#### INSTRUCTIONS TO FOLLOW:
Update the entries between the line holding "You are a computer-use" and the end of the entries, inclusive, by changing "properties" to "settings" and keeping everything else the same. Don't include the pictures in your answer.

Start of EXERCISE MATERIAL

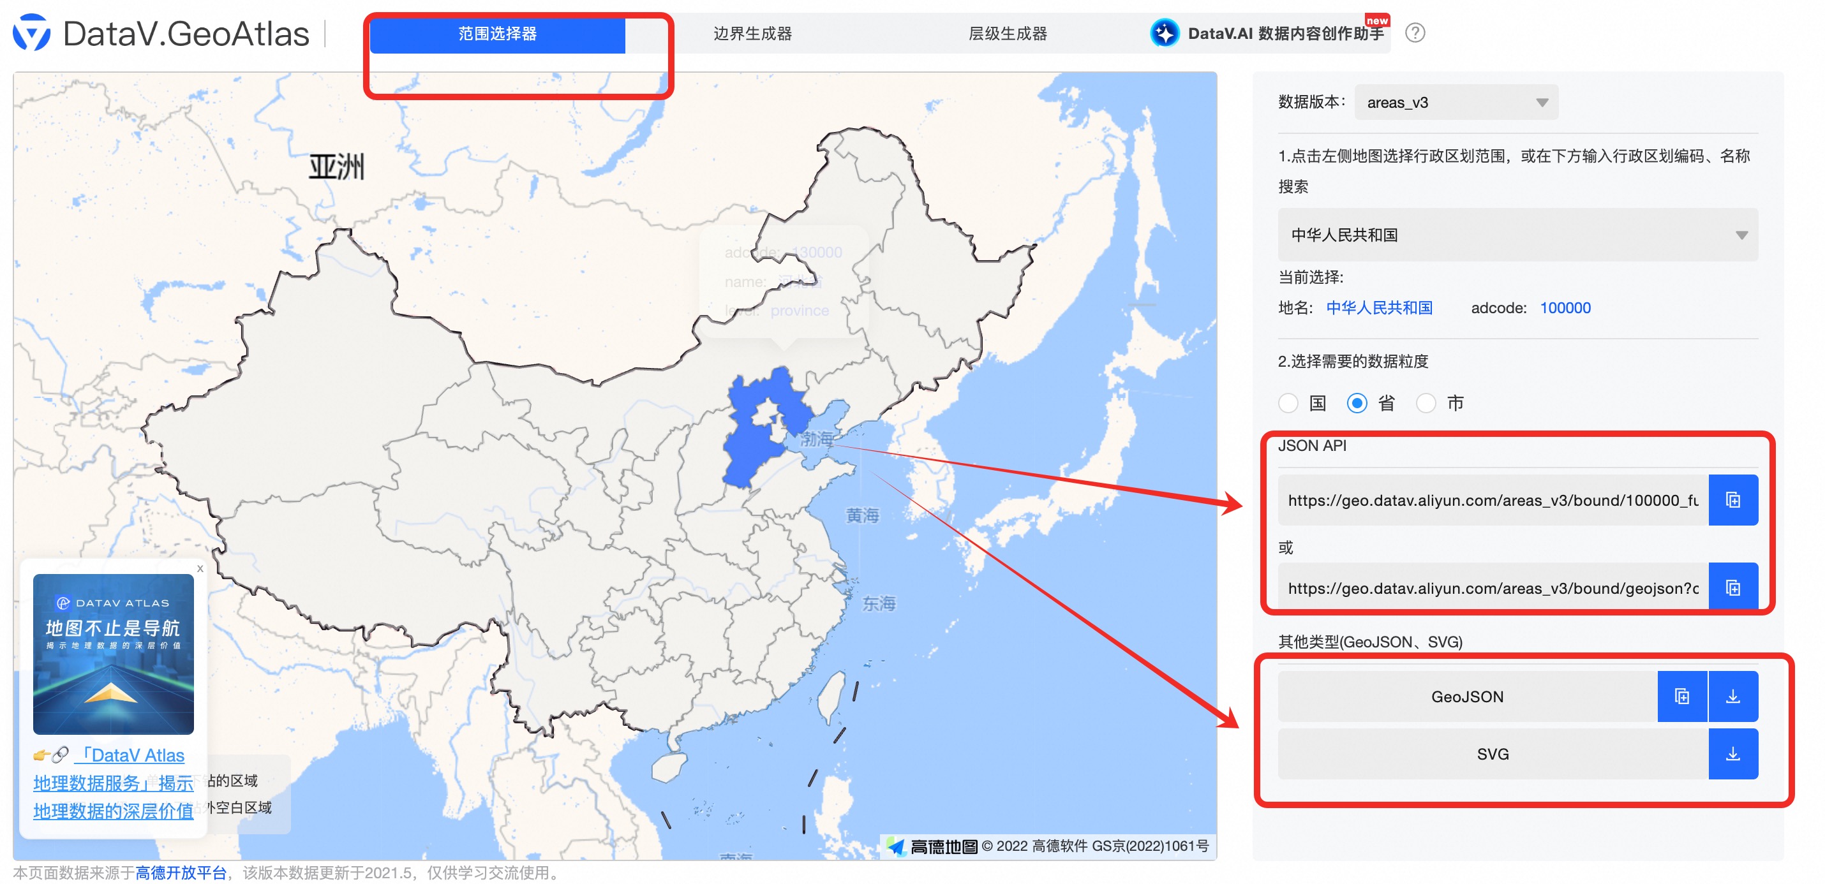
Task: Copy the second geojson bound URL
Action: [1734, 587]
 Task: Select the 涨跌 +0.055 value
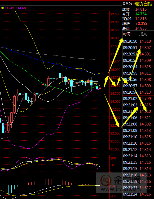[141, 24]
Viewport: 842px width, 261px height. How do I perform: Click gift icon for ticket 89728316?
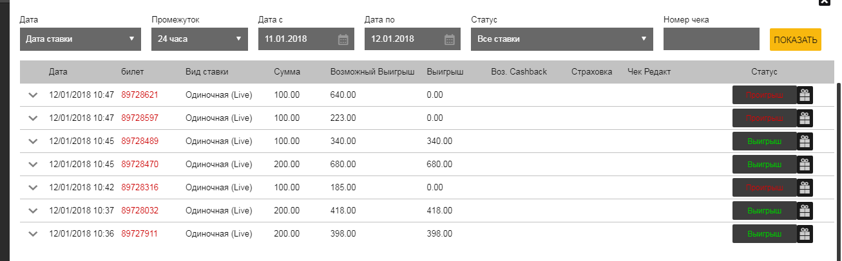(805, 188)
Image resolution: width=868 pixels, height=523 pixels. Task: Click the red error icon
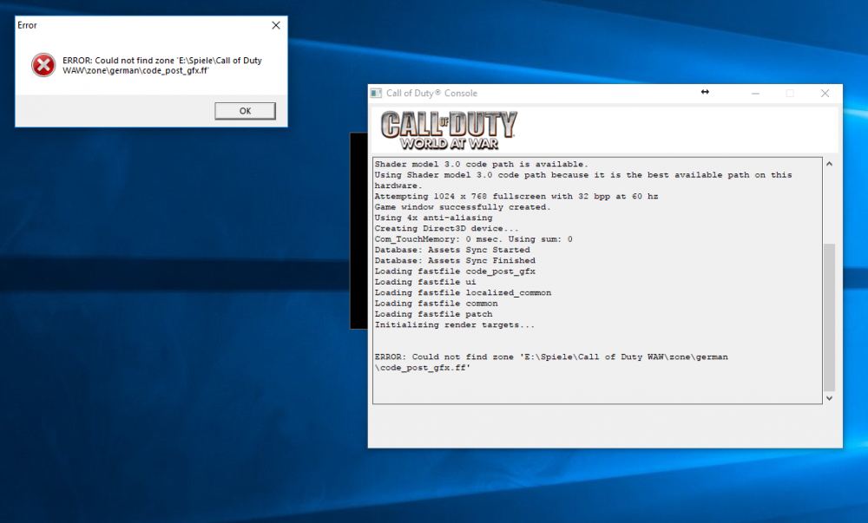click(43, 65)
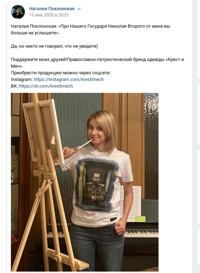The width and height of the screenshot is (200, 273).
Task: Click the blue verified checkmark badge
Action: (x=79, y=9)
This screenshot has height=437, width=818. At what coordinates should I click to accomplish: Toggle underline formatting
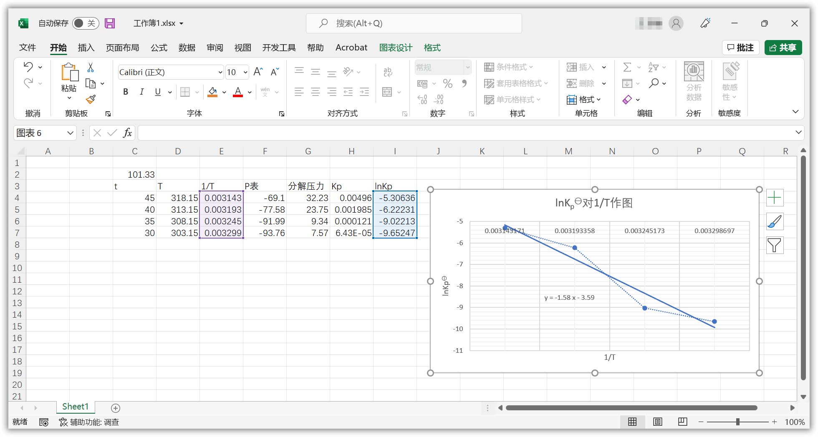tap(157, 92)
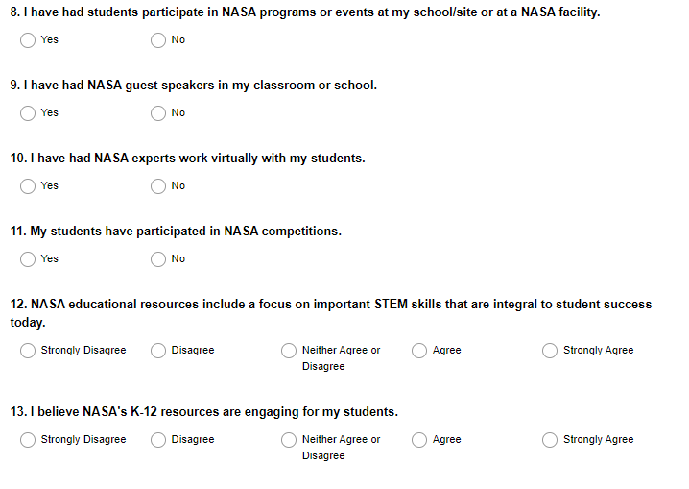Mark Strongly Disagree for question 13 engaging resources
This screenshot has height=489, width=689.
coord(29,440)
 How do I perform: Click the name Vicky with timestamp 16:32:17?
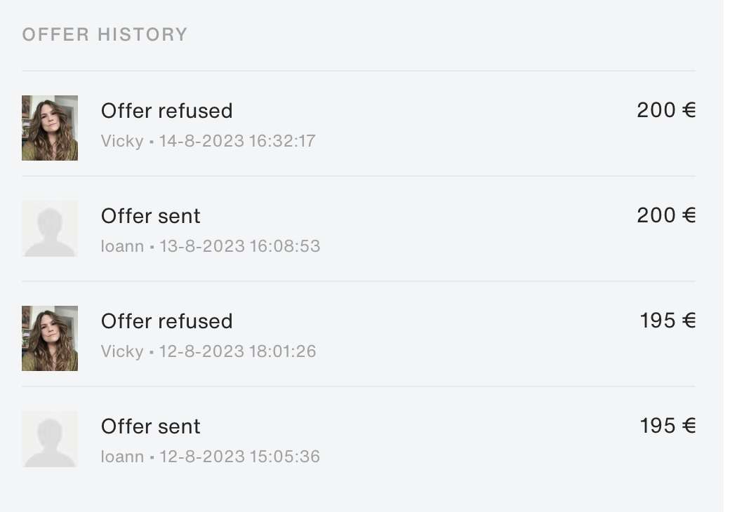click(122, 141)
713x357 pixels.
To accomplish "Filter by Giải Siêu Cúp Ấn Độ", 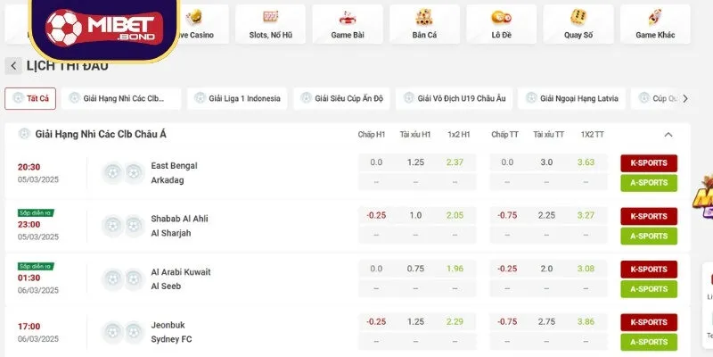I will click(341, 98).
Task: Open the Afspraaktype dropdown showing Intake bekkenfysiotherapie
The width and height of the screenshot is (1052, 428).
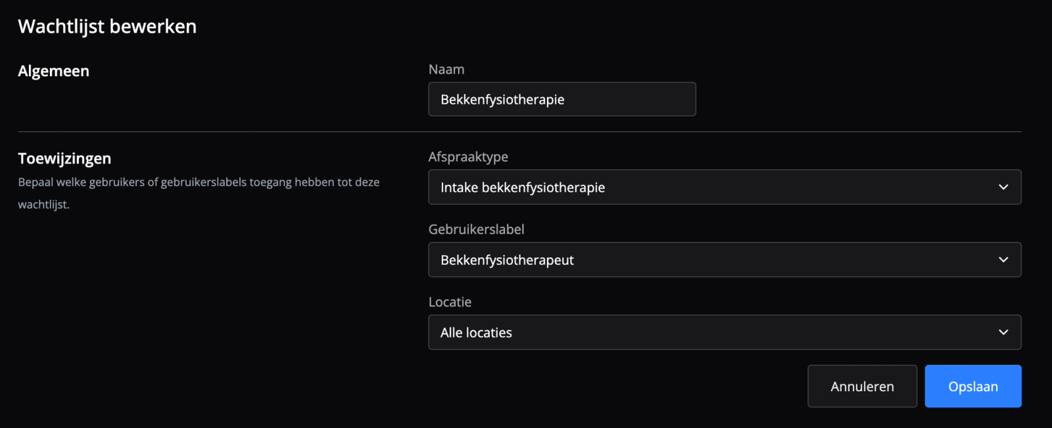Action: tap(723, 187)
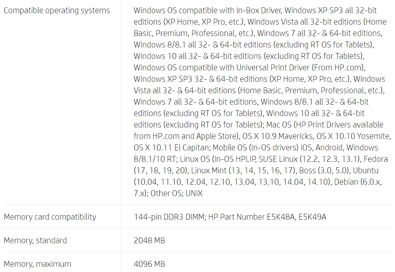Click "OS X 10.9 Mavericks" text
395x272 pixels.
(x=276, y=136)
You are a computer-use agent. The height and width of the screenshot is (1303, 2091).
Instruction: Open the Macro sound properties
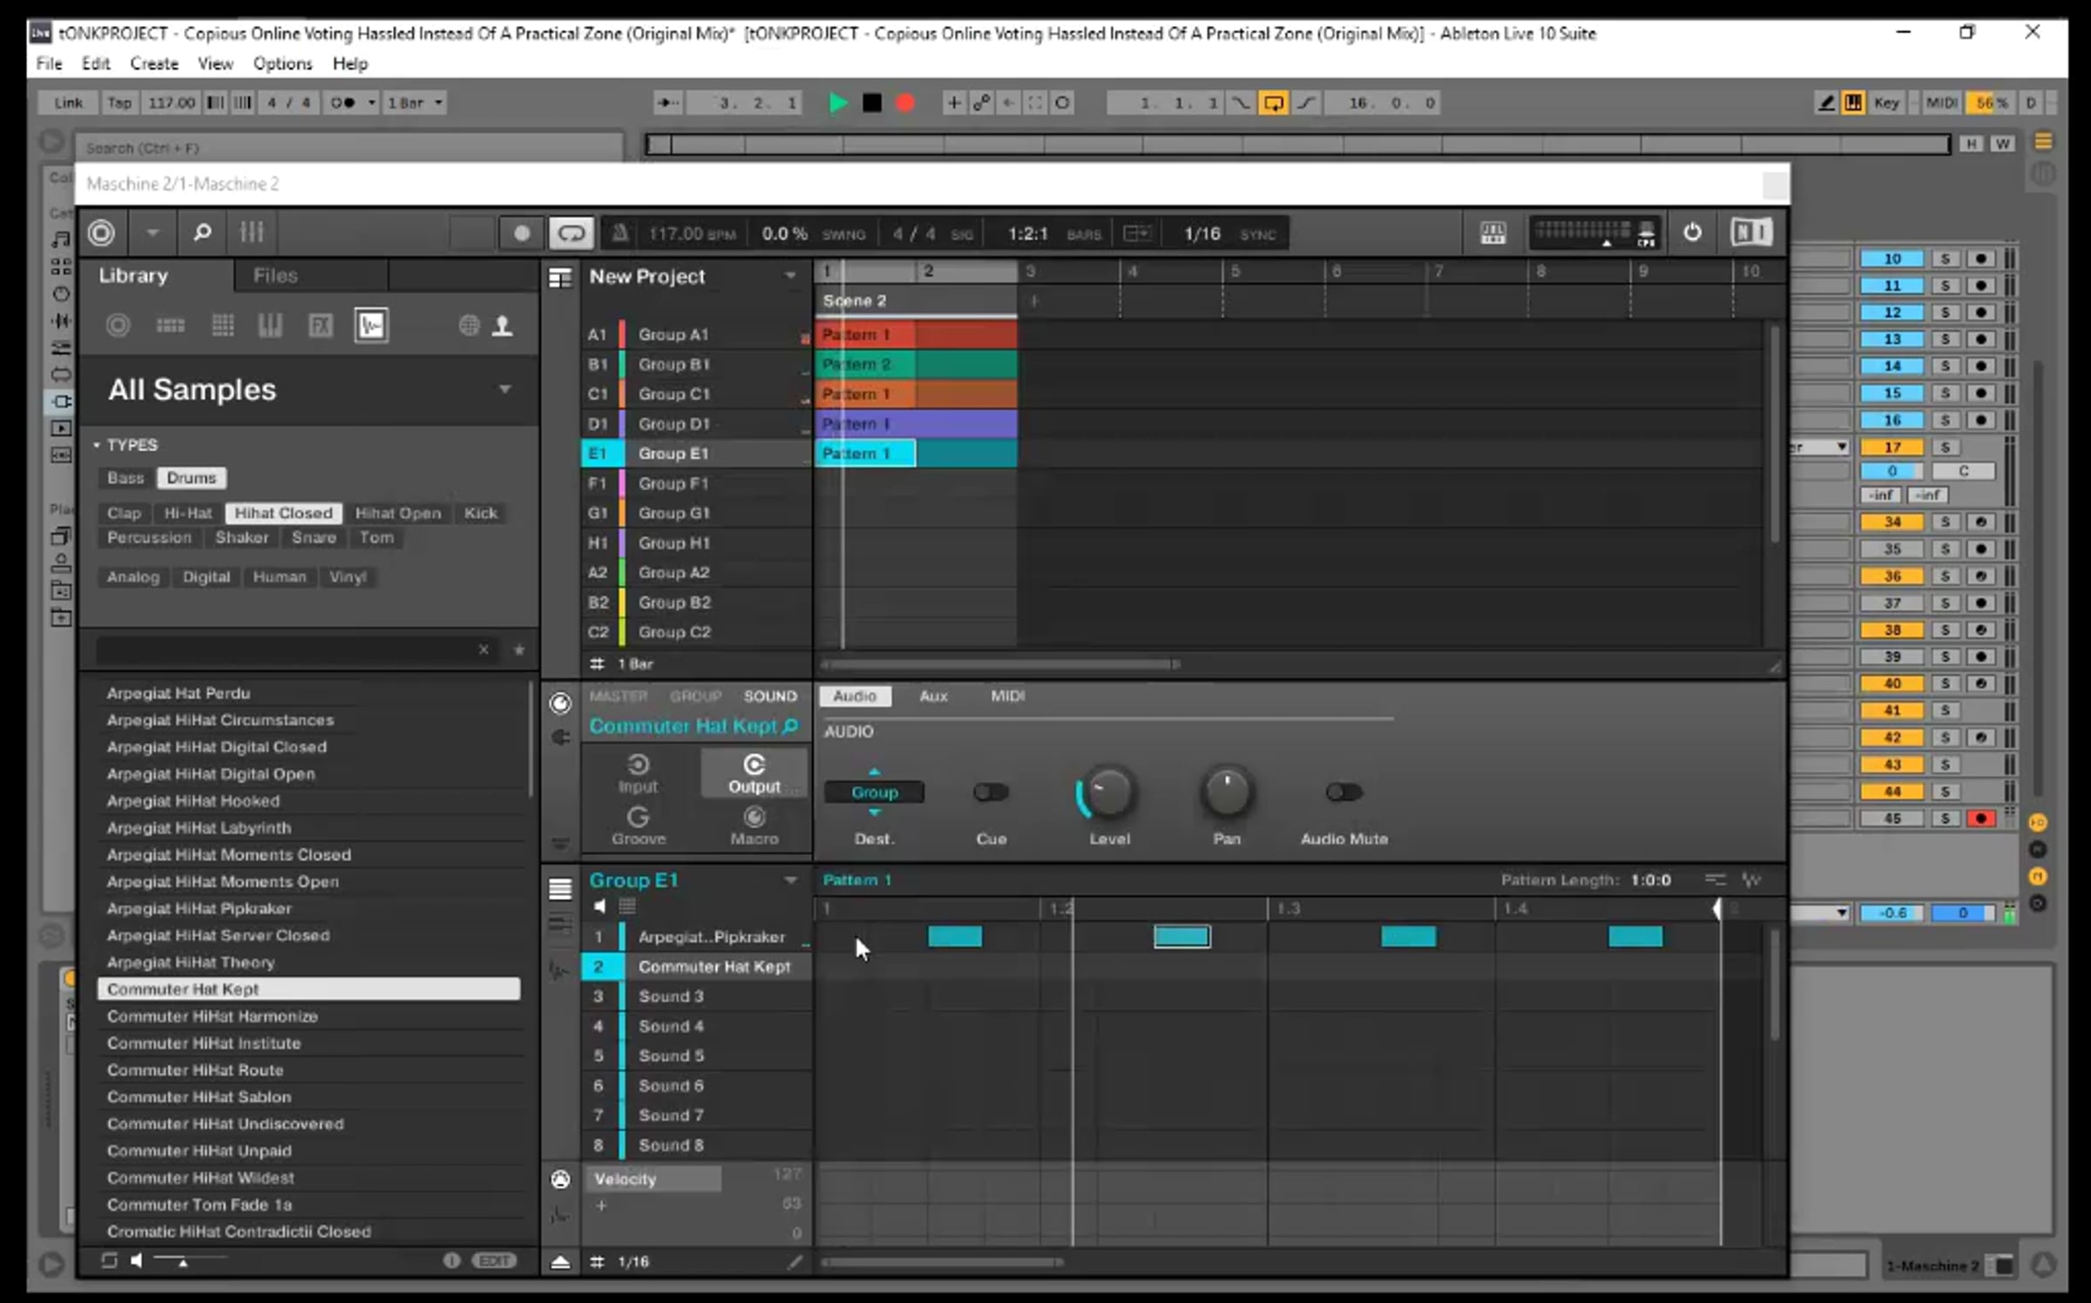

End of EXERCISE MATERIAL

#### EXERCISE ANSWER:
You are a computer-use agent. The height and width of the screenshot is (1303, 2091).
Instruction: Open the Macro sound settings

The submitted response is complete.